Tenho visitado ainda que sorrateiramente, um centro espírita.
Aconteceu o encontro sem nada marcado, nem busca consciente, no entanto, olhar para o ambiente me trouxe memórias.
Quantos anos fazendo destes territórios referências de amor?
Anônima e observadora, me permiti sentir a proximidade material e espiritual, sem julgar, sem rejeitar. Afinal, a rejeitada fui eu, quando assumi posicionamentos políticos críticos, em um momento histórico que não poderia ignorar, como espírito encarnado.
Mas agora uma brisa nova bate no meu rosto sem maquiagem.
É o olhar humano que desponta para observar outros humanos. Força do aprendizado empírico, sobre as bases teóricas que orientam a busca pelo amor que se dilui em vivências e impulsiona sentimentos, aperfeiçoando pensamentos. O Livro dos Espíritos entrou no meu coração para agoniar, desestabilizar, confortar e indicar o rumo, porque a tempestade saiu de mim, está no mundo.
Também nós estamos neste mundo, entre tempestades. Me parece injusto que os ideais arcaicos pareçam dominar o que ecoa dentro das paredes nestes centros espíritas que hoje também me assustam, mas o local que silencia a voz da crítica, talvez não tenha conseguido abafar a voz do amor.
O amor humano está amordaçado nestes centros espíritas. Mas onde estará o amor de Deus?
Enquanto não o libertarmos dos nossos conceitos, este amor ao qual chamamos de maior movimenta dialéticas.

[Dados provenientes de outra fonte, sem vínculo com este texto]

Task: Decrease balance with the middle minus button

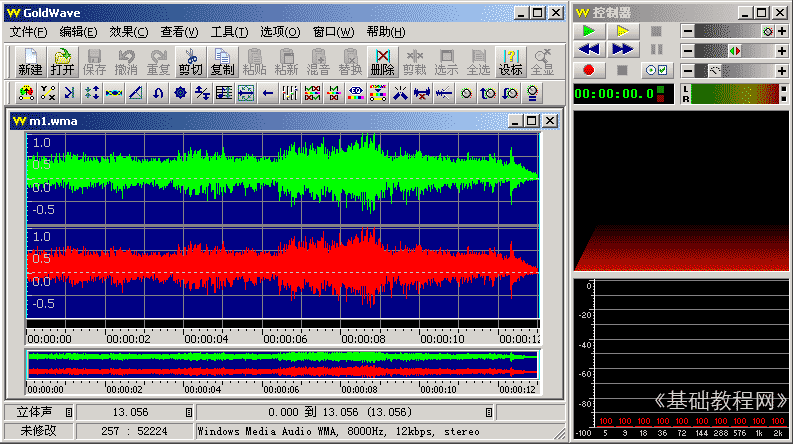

E de alguma maneira, sinto que nenhuma parede pode me impedir de sentir a brisa amorosa da vida, que também é Deus, mesmo dentro de um centro espírita autoritário, classista, e na pior das hipóteses bolsonarista.
Nostalgia dos ritos com palestras e passes? Talvez sim. Mas não é errado sentir saudades.
Até aqui olhei, ouvi e senti. De algum modo, sou parte deste evento histórico e também estou participando de um movimento renovador, que planta os centros espíritas no coração de cada um.
Estarmos dispostos ao recomeço é uma possibilidade. Onde a morte não prospera recomeçar é receber Deus.